== AVAILABLE DATA

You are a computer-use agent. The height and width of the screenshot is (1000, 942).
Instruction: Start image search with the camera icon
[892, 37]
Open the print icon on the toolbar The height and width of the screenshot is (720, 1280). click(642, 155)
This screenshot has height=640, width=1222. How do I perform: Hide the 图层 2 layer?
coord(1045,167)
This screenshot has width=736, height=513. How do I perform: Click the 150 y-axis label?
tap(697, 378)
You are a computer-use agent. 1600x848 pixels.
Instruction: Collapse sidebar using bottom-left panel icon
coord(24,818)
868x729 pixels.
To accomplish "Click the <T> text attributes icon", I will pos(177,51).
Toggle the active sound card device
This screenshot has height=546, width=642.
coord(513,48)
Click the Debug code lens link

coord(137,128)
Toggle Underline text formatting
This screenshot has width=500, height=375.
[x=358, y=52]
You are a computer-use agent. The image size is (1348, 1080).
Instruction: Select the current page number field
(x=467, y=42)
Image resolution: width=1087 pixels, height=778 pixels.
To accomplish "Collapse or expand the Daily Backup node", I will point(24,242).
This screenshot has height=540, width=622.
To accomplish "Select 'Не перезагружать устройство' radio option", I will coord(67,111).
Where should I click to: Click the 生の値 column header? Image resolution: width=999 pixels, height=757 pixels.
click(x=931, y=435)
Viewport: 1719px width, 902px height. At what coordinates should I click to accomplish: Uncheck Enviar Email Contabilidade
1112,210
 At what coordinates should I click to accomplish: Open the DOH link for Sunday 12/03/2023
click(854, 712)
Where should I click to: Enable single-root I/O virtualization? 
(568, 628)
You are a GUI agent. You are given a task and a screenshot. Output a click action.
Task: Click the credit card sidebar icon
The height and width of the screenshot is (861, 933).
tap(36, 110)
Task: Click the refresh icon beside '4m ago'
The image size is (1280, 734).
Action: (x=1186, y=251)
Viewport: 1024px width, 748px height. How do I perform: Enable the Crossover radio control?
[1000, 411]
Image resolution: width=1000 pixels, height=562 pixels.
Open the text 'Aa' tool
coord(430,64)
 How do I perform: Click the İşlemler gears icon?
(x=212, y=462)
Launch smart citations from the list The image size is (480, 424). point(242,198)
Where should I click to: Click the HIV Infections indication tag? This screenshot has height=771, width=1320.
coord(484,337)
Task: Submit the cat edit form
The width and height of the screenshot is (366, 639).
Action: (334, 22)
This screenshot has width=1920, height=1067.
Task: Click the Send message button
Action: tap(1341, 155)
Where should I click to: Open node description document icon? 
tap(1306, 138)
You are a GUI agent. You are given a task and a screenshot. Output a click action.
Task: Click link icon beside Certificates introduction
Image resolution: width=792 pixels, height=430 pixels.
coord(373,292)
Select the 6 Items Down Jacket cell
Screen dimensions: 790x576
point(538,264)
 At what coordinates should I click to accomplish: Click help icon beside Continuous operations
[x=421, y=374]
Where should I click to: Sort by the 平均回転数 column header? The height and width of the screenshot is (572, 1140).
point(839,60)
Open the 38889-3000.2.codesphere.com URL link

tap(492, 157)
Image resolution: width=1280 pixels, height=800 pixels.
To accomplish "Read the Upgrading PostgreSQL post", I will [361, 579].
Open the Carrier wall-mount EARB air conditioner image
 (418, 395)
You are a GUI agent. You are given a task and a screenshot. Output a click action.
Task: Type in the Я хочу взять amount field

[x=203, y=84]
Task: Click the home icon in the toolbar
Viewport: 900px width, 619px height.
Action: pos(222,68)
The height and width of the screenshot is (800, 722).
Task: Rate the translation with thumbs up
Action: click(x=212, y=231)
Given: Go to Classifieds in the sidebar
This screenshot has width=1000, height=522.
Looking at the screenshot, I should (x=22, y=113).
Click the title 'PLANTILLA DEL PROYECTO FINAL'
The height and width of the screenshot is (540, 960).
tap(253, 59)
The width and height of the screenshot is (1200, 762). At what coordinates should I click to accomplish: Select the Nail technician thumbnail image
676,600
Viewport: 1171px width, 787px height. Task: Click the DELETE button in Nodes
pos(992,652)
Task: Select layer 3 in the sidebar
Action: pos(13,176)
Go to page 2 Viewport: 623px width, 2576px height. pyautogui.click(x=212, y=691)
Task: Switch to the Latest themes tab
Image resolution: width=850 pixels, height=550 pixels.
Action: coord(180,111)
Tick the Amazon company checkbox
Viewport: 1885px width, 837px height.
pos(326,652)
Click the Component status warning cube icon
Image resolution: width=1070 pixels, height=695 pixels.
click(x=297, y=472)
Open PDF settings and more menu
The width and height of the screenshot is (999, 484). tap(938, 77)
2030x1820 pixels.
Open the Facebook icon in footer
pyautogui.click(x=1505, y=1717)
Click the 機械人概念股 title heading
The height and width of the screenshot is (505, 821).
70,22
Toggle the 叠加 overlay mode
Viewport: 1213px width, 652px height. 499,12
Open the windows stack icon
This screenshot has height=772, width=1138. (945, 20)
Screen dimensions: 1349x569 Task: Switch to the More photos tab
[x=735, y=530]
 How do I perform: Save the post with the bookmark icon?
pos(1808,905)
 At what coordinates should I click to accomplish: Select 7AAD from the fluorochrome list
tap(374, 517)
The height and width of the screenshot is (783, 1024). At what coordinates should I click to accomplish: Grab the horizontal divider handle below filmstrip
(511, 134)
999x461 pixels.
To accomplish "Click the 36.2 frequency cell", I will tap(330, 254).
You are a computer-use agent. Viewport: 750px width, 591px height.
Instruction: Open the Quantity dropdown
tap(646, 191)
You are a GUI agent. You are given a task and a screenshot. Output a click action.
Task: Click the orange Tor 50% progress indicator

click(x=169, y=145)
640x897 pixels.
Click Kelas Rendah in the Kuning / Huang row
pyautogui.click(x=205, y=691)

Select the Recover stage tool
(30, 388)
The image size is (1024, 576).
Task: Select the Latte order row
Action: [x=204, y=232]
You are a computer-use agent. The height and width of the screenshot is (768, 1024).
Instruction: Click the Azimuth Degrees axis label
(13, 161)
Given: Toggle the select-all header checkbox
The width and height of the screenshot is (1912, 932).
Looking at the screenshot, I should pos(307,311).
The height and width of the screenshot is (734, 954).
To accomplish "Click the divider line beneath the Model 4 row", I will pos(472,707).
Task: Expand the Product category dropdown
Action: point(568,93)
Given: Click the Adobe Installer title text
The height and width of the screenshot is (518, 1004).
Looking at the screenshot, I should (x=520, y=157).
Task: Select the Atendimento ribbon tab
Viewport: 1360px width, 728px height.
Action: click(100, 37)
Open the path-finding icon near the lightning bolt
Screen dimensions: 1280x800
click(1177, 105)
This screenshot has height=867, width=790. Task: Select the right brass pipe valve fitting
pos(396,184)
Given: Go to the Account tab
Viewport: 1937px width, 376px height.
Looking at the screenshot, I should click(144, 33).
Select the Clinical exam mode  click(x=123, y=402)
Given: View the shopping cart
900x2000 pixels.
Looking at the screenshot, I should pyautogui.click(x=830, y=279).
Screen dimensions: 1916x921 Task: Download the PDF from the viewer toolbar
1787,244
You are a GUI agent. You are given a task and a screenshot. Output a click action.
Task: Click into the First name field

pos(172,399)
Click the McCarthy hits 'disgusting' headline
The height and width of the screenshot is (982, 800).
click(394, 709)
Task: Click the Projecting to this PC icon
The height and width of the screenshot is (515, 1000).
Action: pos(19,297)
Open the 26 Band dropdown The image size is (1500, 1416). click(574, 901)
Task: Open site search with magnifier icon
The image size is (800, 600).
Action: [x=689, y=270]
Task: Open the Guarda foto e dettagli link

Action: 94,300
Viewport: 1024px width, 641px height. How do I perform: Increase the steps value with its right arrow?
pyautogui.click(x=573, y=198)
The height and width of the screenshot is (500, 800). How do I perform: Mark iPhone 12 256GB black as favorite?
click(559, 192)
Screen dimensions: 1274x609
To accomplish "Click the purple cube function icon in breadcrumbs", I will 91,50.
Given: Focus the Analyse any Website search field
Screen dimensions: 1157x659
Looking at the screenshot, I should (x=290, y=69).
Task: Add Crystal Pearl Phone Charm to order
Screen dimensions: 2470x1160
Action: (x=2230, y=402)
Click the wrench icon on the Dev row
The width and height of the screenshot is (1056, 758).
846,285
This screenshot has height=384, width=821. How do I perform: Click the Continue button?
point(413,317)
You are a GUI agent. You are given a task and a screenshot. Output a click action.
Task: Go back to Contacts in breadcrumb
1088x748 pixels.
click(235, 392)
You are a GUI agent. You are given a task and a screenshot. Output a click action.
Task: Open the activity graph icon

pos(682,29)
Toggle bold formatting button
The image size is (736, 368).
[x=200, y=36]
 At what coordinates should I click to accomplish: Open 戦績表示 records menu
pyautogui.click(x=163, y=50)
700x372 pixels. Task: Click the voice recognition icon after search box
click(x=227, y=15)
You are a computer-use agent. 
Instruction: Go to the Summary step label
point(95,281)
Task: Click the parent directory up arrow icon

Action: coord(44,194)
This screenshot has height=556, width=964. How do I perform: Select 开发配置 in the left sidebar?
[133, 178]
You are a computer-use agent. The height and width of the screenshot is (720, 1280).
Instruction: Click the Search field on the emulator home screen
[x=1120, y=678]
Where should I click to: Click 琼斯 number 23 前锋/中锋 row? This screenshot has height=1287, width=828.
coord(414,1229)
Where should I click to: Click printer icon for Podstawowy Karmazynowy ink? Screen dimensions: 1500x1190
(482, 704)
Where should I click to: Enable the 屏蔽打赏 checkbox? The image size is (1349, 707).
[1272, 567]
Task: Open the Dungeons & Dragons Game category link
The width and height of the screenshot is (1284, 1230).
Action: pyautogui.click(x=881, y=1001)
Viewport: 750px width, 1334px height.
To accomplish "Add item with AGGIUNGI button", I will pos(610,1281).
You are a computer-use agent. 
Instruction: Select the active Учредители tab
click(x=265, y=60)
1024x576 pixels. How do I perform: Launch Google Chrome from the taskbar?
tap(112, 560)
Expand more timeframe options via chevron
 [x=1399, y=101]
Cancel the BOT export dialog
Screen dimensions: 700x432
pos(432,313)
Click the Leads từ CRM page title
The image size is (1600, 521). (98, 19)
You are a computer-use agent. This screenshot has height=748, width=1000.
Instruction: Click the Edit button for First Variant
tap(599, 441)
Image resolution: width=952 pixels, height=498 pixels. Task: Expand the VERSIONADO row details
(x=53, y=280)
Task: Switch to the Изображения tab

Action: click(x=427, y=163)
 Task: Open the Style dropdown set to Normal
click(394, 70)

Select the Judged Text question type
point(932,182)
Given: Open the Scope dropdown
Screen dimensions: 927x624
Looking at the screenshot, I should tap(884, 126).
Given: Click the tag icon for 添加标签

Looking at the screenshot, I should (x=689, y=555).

====

> [WHAT YOU NEED TO DO]:
Reproduce exactly the section above that begins at the line containing "Open the Carrier" and ends at the line containing "Given: Go to Classifieds in the sidebar", leaving out all other lines.

> [RESPONSE TO THIS EXERCISE]:
Open the Carrier wall-mount EARB air conditioner image
 (418, 395)
You are a GUI agent. You are given a task and a screenshot. Output a click action.
Task: Type in the Я хочу взять amount field

[x=203, y=84]
Task: Click the home icon in the toolbar
Viewport: 900px width, 619px height.
Action: pos(222,68)
The height and width of the screenshot is (800, 722).
Task: Rate the translation with thumbs up
Action: click(x=212, y=231)
Given: Go to Classifieds in the sidebar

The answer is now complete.